A survey by Deloitte found that 67 per cent of executives say they are “not comfortable” accessing or using data from advanced analytics systems. Even among companies with strong data-driven cultures, 37 per cent expressed discomfort.

A similar survey by KPMG found 67 per cent of CEOs indicate they often prefer to make decisions based on their own intuition and experience over insights generated through data analytics. Overcoming the C-suite’s distrust of AI is a challenge and HBR offers four ways to boost executive confidence in AI-assisted decision making.

Reliable AI models

One of the problems with AI models is that they often tend to give a negative experience and some of the AI biases don’t help much with building trust in them.
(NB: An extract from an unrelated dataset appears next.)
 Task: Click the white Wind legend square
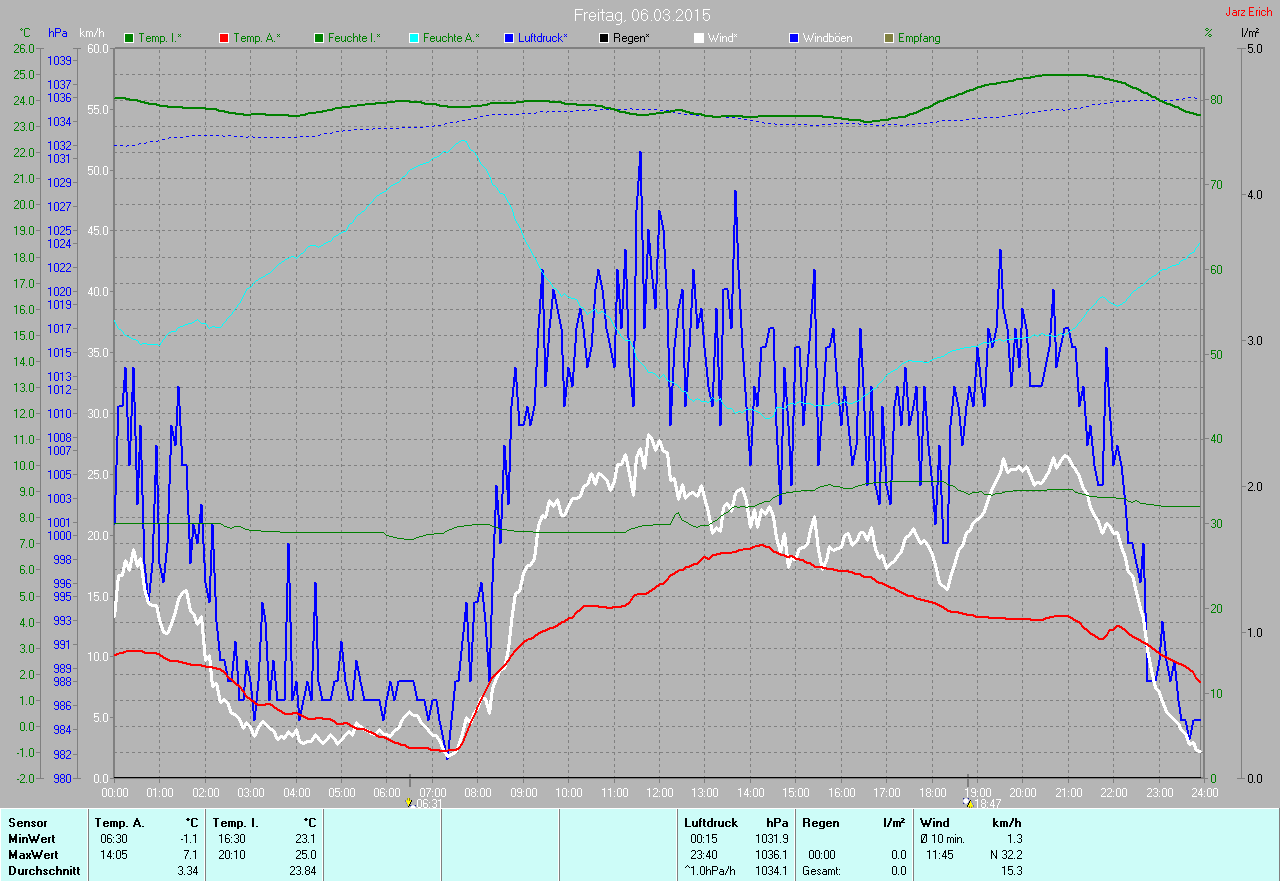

Data scientists and analysts working on these failed AI models collectively agree that the common denominator behind such failure is lack of quality data.

C-suite executives are particularly wary of the vast amount of unstructured data being used to create machine learning (ML) and deep learning (DL) models. It is easier to collect unstructured data but it is unusable unless it is properly classified, labelled, and cleansed for the AI systems to create and train models.
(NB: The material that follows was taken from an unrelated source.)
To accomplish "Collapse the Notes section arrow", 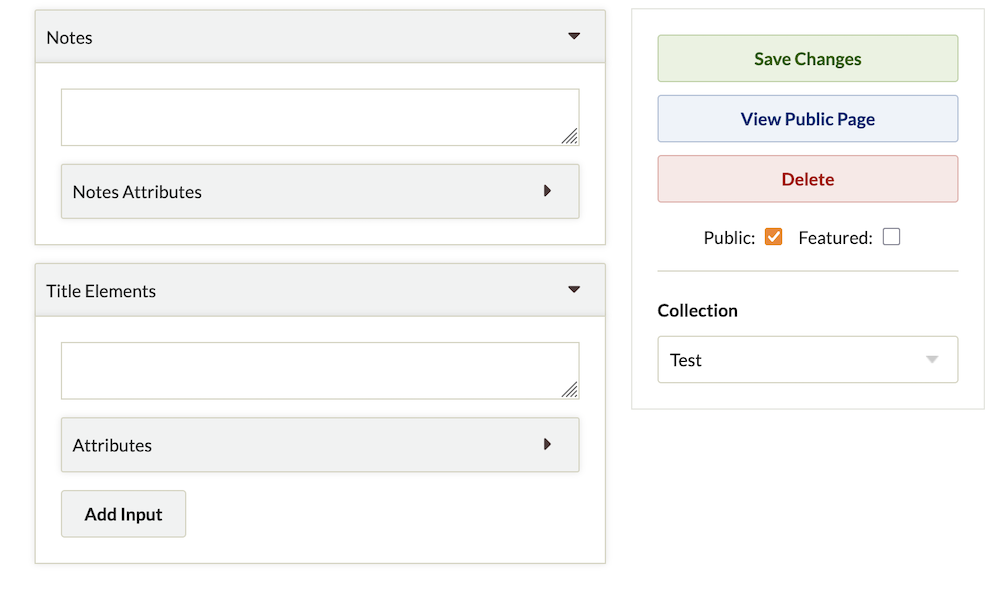I will [x=574, y=36].
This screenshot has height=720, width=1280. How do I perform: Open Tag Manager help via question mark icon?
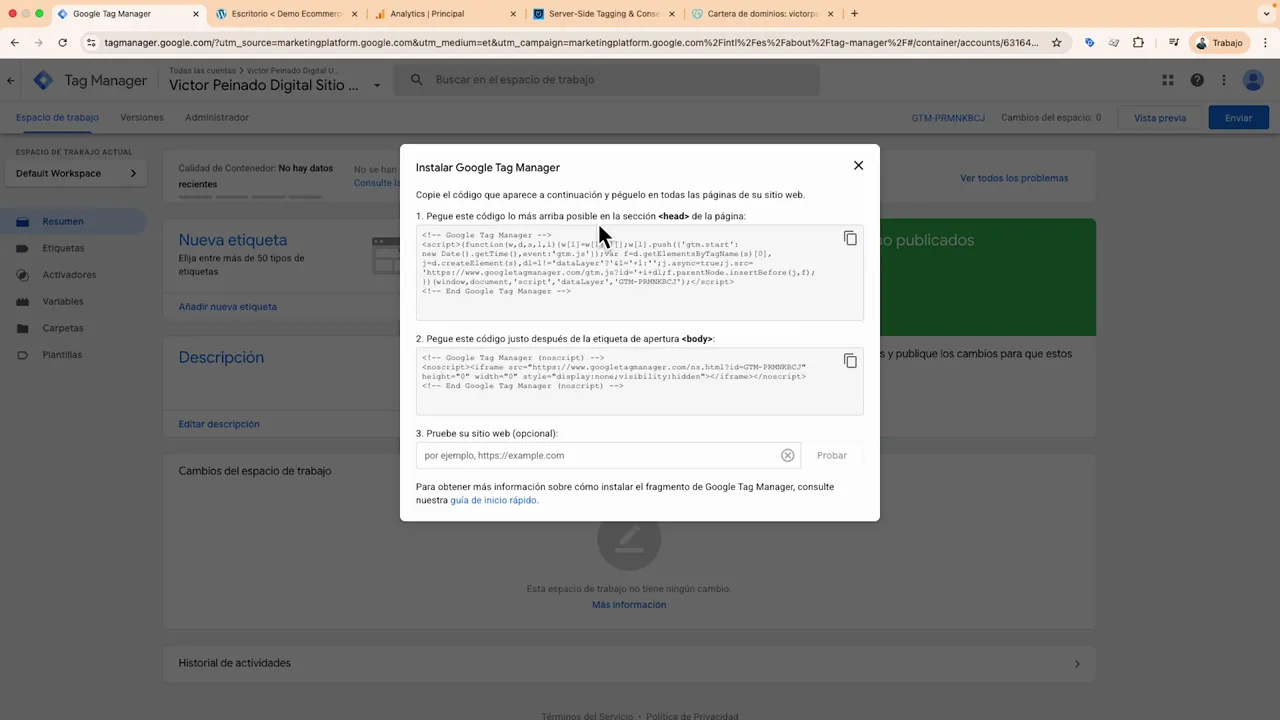pyautogui.click(x=1197, y=80)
“As a result, data fed into AI systems may be outdated, not relevant, redundant, limited, or inaccurate. Partial data fed into AI/ML models will only provide a partial view of the enterprise,” Andy Thurai and Joe McKendrick note for HBR.

It is imperative that companies focus on data preparation to create reliable AI models capable of delivering proper results. In order to gain executive confidence, context and reliability is key and use of proper AI tools will allow for creation of reliable AI models.

Avoid data biases

Another concern causing executive hesitancy is ongoing and justifiable concern around AI results leading to discrimination within their organisation or affecting customers. This issue once again highlights the need to cleanse the data from any biases.

If an AI model is trained using biassed data then the resulting model will also be skewed towards biassed recommendations. The AI models and the decisions made by them will only be as good as the non-bias in the data. There are an estimated 175 human biases that need to be addressed through analysis of incoming data for biases and other negative traits.

The data used in higher-level decision-making need to be thoroughly vetted to assure executives that it is “proven, authoritative, authenticated, and from reliable sources.”

AI that supports ethical and moral decision-making

Businesses are under pressure to prove that they are operating morally and ethically. AI-assisted decisions need to reflect these ethical and moral values as well. For executives, this is important because they want to appear as a company with ethical and moral values and operate with integrity.

The need to ensure that AI provides decisions that are ethical and moral also has legal liabilities. Wrong decisions made by AI-assisted models can be challenged in courts and will only draw further scrutiny.

The European Commission has introduced the AI Liability Directive that allows those affected by AI models to seek compensation through a well-defined legal framework. One of the ways that executives can overcome their hesitancy and maintain ethical and moral values is by ensuring that human values are applied to their AI systems.

Explainable AI

The most critical aspect to eliminating executive hesitancy would be creating AI models that are explainable. Explainable AI remains a major challenge and most AI decisions don’t have explainability built into it.

“When a decision is made and an action is taken that risks millions of dollars for an enterprise, or it involves people’s lives/jobs, saying AI made this decision so we are acting on it is not good enough,” the authors write.

The results produced by AI and actions taken based on the AI model cannot be opaque. There is a need for AI systems to be developed in such a way that the data used to train the model is easily explainable. A third-party governance framework built into higher-level decision-making will elevate the confidence in such AI models.